Le 31 juillet 2004, Patrice Canonne, un ouvrier de 40 ans, était occupé à poser un revêtement dans la piscine de rééducation de la clinique Saint-Odilon de Moulins. Un travail très dangereux : il faut manier un chalumeau avec de la colle à proximité. Le tout s’est enflammé, une véritable explosion, et le salarié a été grièvement brûlé.
Le salarié, atteint aux jambes, aux bras et au visage, a été conduit auprès du docteur Jean-Paul Briat, un chirurgien digestif, par ailleurs directeur de la clinique. D’après lui, le salarié ne voulait pas être admis à l’hôpital : « Il était debout quand je l'ai vu. Il a refusé d'être emmené à l'hôpital. Alors, comme il souffrait terriblement, je lui ai donné de la morphine. Pour le reste, j'ai appelé mon collègue ». La suite a été l’affaire du Docteur Philippe Dumontier, chirurgien orthopédiste : « J'ai d'abord refusé, car ce n'est pas mon domaine. Mais le Docteur Briat a insisté ». L'orthopédiste a prescrit des pansements et une hydratation par perfusion.
Très insuffisant. Les deux médecins avaient estimé la surface de peau brûlée à 20-25 %. Pas d’accord, ont répondu les experts. La surface touchée était de 45 %, et quoiqu’il en soit, la règle est qu’à 15 %, la régel est l’admission dans un service spécialisé pour le traitement aux grands brûlés. Les experts sont affirmatifs : « Tout médecin le sait. S'il avait été pris en charge aux grands brûlés, il avait 55 % de chances de survie ».

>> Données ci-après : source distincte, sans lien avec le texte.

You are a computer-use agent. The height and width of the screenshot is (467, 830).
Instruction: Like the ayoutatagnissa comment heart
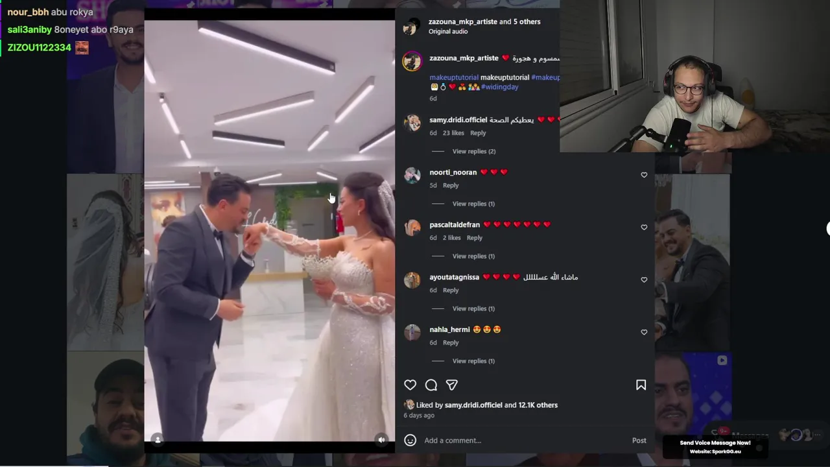(x=644, y=280)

La famille exprime son inquiétude alors que le patient respire mal, ne peut plus se lever, et que la température atteint jusqu'à 41°, mais c’est pour entendre de la part des infirmières : « La fièvre, c'est normal, faut qu'il pisse sa morphine… » Au cours de l'audience, le Docteur Briat a reconnu être passé à coté de la question : « Je lui disais bonjour en passant le matin. On a sans doute eu un défaut de coordination ».
Cinq jours d’agonie. Quand l’état s’est avéré désespéré, le patient a été adressé au service des urgences de l'hôpital de Moulins, et les praticiens ont découvert un tableau apocalyptique : « Une odeur nauséabonde s'est dégagée d'un pansement. C'était verdâtre sous un autre ». Il était déjà trop tard : Patrice Canonne décèdera le 4 août 2004, laissant une veuve et quatre filles de 4 à 11 ans.

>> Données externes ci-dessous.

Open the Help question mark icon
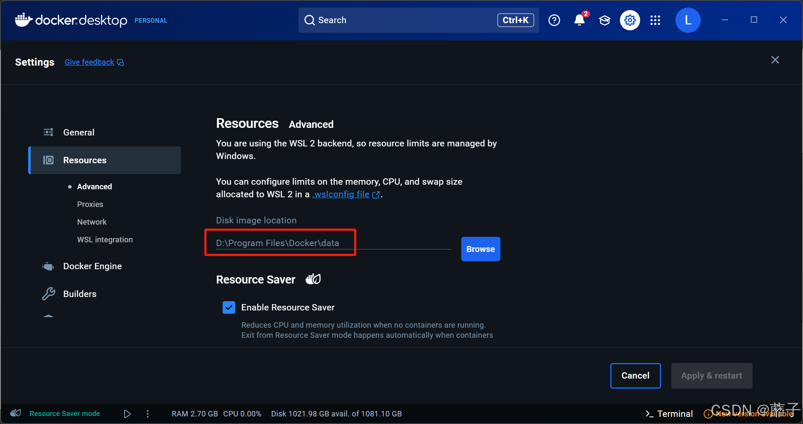803x424 pixels. 554,20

Etaient poursuivis devant le tribunal correctionnel les deux médecins, la clinique en tant que personne morale, et l’employeur pour les mauvaises conditions de travail.

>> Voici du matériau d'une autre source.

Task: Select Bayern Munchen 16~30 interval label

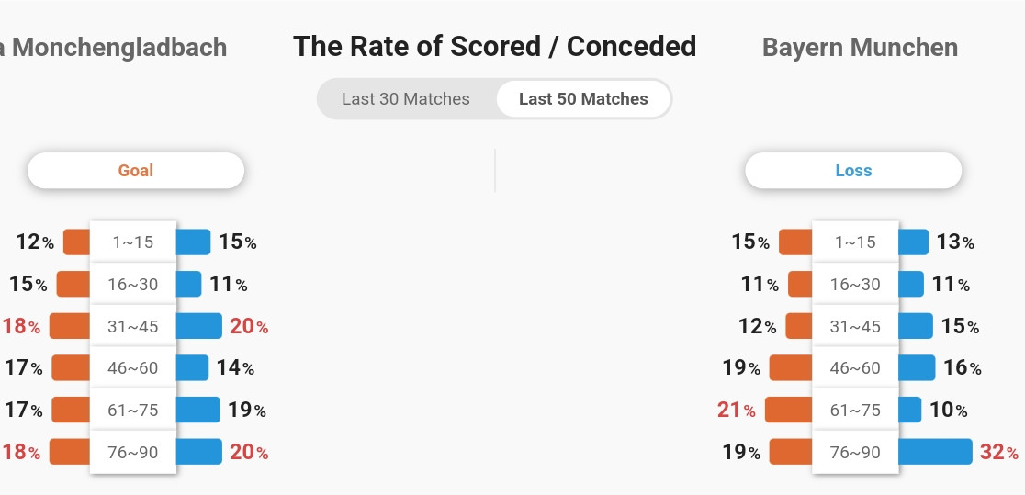Action: point(855,284)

Ce mercredi, l’employeur a été condamné à 10.000 euros d'amende, et la clinique à 20.000 euros d'amende. Contre les médecins, le procureur avait requis un an d’emprisonnement avec sursis et 20.000 euros d'amende. Le tribunal s’est montré beaucoup plus sévère : trois ans de prison, dont 18 mois avec sursis pour le Docteur Jean-Paul Briat, et trois ans de prison dont deux ans avec sursis pour le Docteur Philippe Dumontier.